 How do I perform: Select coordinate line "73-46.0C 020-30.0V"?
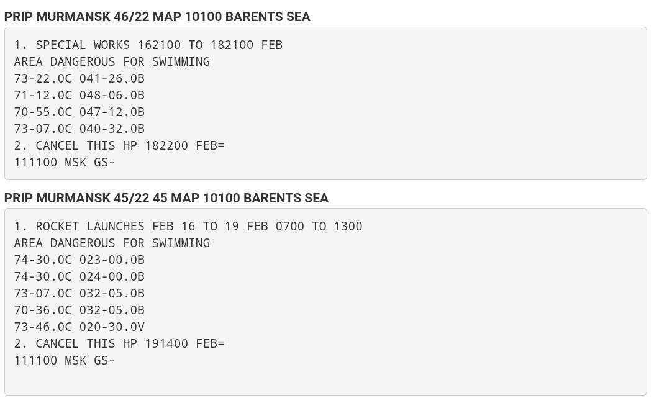[x=79, y=327]
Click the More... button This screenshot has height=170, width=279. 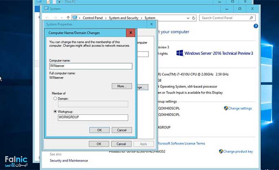pos(122,86)
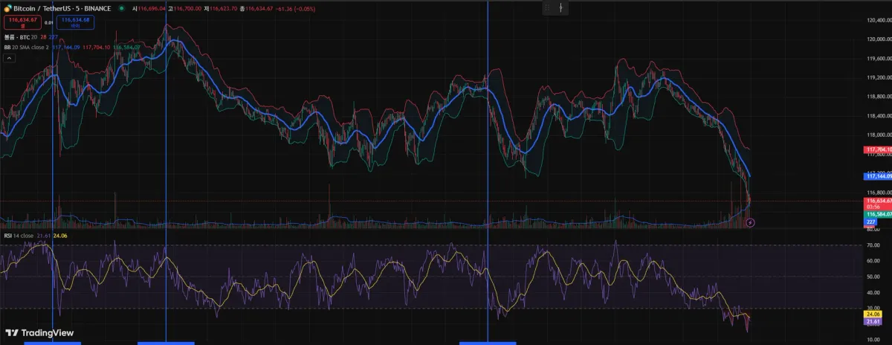Click the 117,704.10 red price axis label
Image resolution: width=892 pixels, height=345 pixels.
[x=877, y=149]
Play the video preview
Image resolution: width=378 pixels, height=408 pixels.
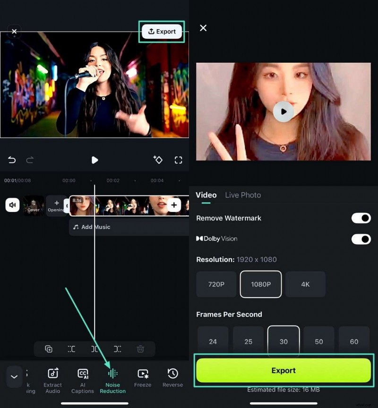[284, 111]
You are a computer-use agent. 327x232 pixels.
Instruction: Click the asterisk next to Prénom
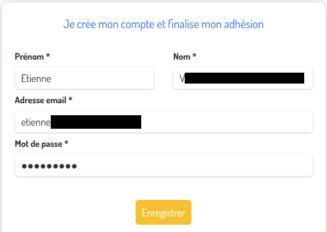[x=48, y=57]
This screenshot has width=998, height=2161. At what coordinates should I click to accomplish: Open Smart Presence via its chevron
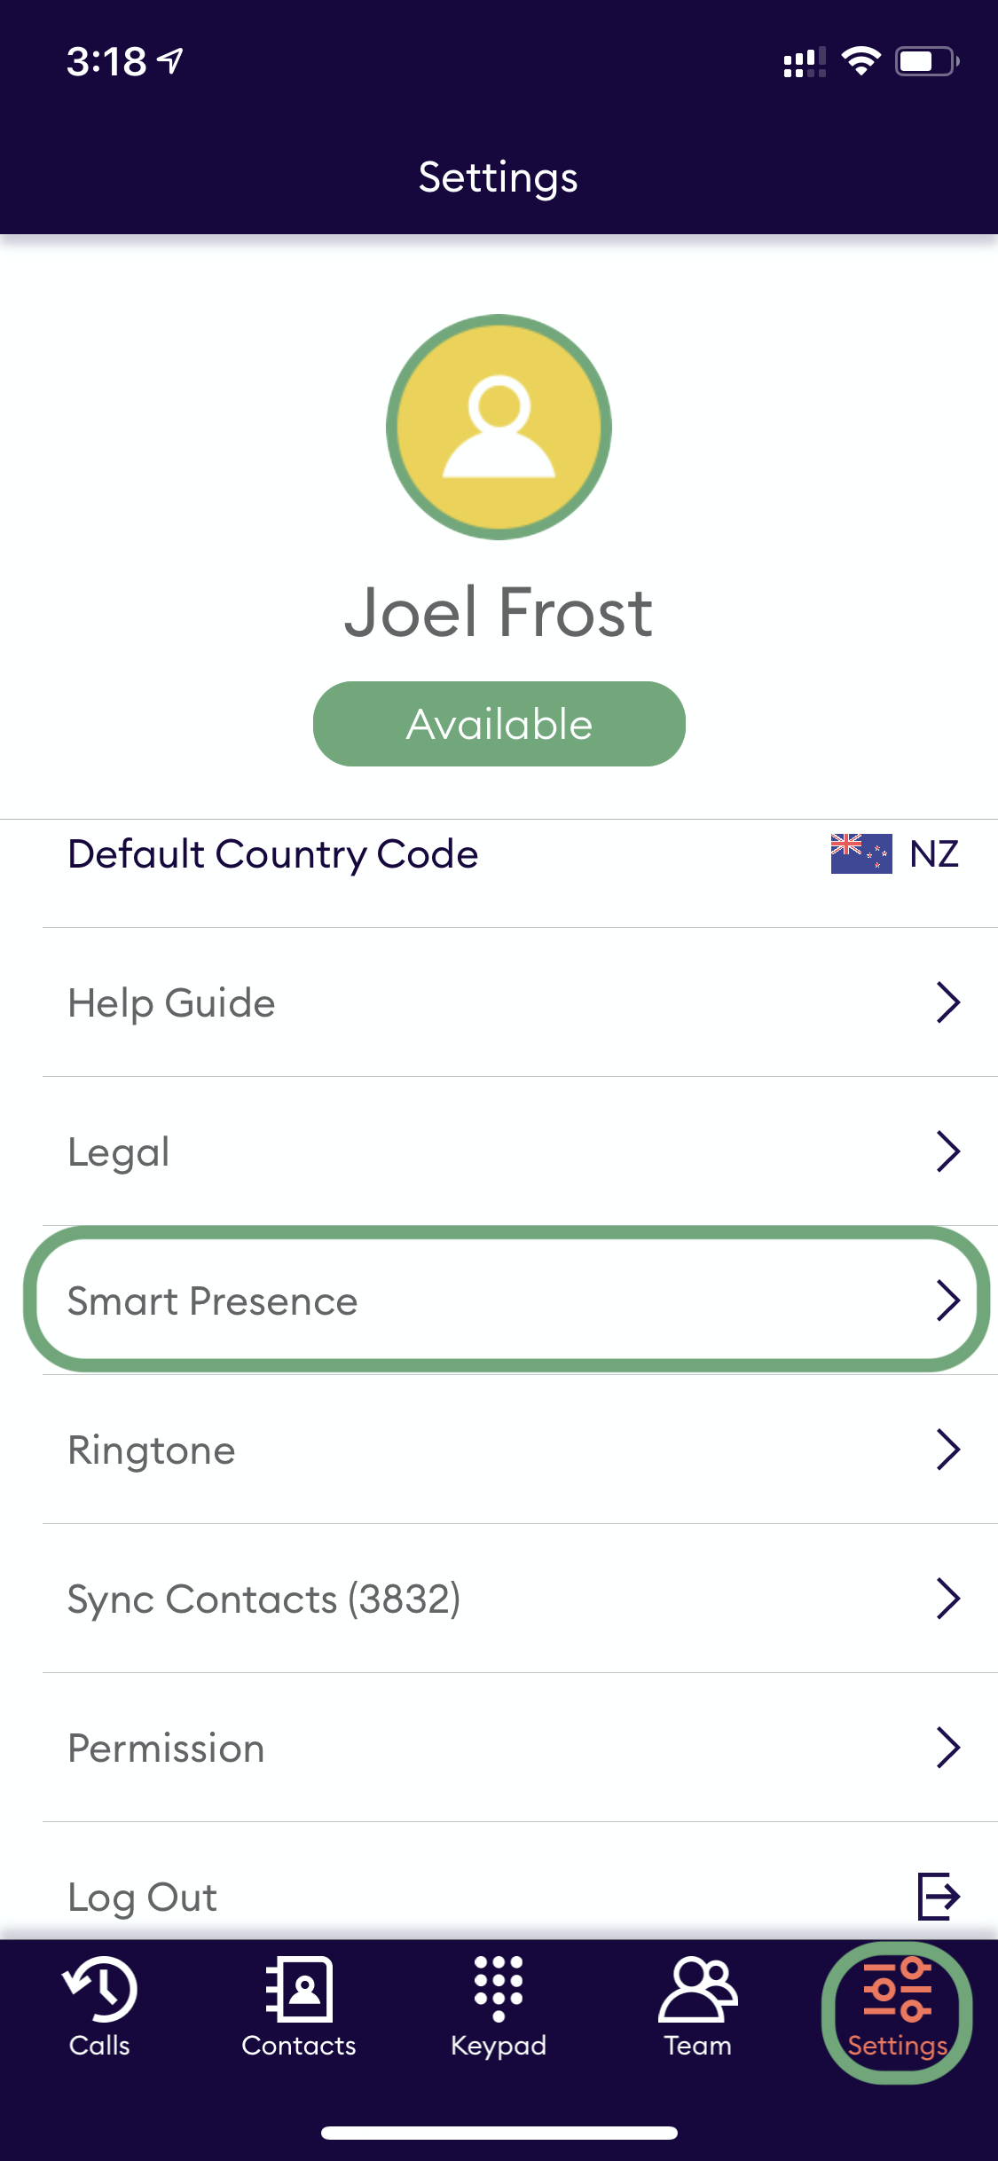coord(947,1301)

◇ ◇ ◇

YOUR INSTRUCTIONS>
Beginning with the line containing "You are a computer-use agent. 327x232 pixels." and ending with the last line of the data above, repeat each line exactly. Include no pictures and no other lines.

EXERCISE ANSWER>
You are a computer-use agent. 327x232 pixels.
Instruction: Click the asterisk next to Prénom
[x=48, y=57]
This screenshot has width=998, height=2161. At what coordinates should I click to accomplish: Open Smart Presence via its chevron
coord(947,1301)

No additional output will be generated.